(Records from a data collection)
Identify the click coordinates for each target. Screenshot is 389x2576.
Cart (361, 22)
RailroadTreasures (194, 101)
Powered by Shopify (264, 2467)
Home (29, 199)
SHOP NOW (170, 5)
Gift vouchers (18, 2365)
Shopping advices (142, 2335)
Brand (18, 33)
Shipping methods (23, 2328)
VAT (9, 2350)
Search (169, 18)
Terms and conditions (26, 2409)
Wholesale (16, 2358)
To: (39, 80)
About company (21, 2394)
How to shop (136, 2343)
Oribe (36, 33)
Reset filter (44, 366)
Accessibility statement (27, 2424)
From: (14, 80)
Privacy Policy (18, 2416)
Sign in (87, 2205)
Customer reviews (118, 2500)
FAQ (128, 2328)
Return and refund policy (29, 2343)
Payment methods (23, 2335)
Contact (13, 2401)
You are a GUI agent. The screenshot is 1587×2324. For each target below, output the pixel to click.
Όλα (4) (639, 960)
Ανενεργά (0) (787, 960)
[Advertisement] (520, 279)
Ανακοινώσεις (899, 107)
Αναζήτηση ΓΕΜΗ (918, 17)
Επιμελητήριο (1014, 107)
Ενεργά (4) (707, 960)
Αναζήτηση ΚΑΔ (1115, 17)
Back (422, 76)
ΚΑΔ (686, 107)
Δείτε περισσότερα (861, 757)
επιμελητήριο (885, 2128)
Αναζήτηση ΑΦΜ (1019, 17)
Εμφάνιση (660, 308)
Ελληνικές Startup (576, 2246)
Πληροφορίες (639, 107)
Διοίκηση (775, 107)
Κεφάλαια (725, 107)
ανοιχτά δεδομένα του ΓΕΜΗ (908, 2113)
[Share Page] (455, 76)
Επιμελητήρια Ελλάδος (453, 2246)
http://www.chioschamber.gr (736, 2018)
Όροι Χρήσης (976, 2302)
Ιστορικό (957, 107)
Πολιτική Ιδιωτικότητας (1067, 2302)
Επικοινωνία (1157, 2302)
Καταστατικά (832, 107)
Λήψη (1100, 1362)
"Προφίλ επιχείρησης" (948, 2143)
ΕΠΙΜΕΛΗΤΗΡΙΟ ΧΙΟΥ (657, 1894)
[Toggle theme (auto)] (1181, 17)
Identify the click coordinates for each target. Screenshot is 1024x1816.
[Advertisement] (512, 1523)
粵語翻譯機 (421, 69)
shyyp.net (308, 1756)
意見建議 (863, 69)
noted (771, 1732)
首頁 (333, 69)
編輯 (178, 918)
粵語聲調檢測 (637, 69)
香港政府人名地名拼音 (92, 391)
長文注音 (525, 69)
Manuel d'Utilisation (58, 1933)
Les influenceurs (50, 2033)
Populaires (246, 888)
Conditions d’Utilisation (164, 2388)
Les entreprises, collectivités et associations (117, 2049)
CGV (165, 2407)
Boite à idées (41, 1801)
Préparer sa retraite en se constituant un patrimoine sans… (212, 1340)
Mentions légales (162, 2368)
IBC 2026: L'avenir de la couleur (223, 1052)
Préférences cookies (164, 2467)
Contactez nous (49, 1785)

● **WHAT IS BEING ASKED**: In the records above, find every line with the word "click" and copy it.

● **RESPONSE AREA**:
Identify the click coordinates for each target. Screenshot is 389x2576.
You are a GUI agent. The screenshot is 1587×2324. For each target below, output the pixel to click.
Identify the click coordinates for each target. Screenshot is 1024x1816.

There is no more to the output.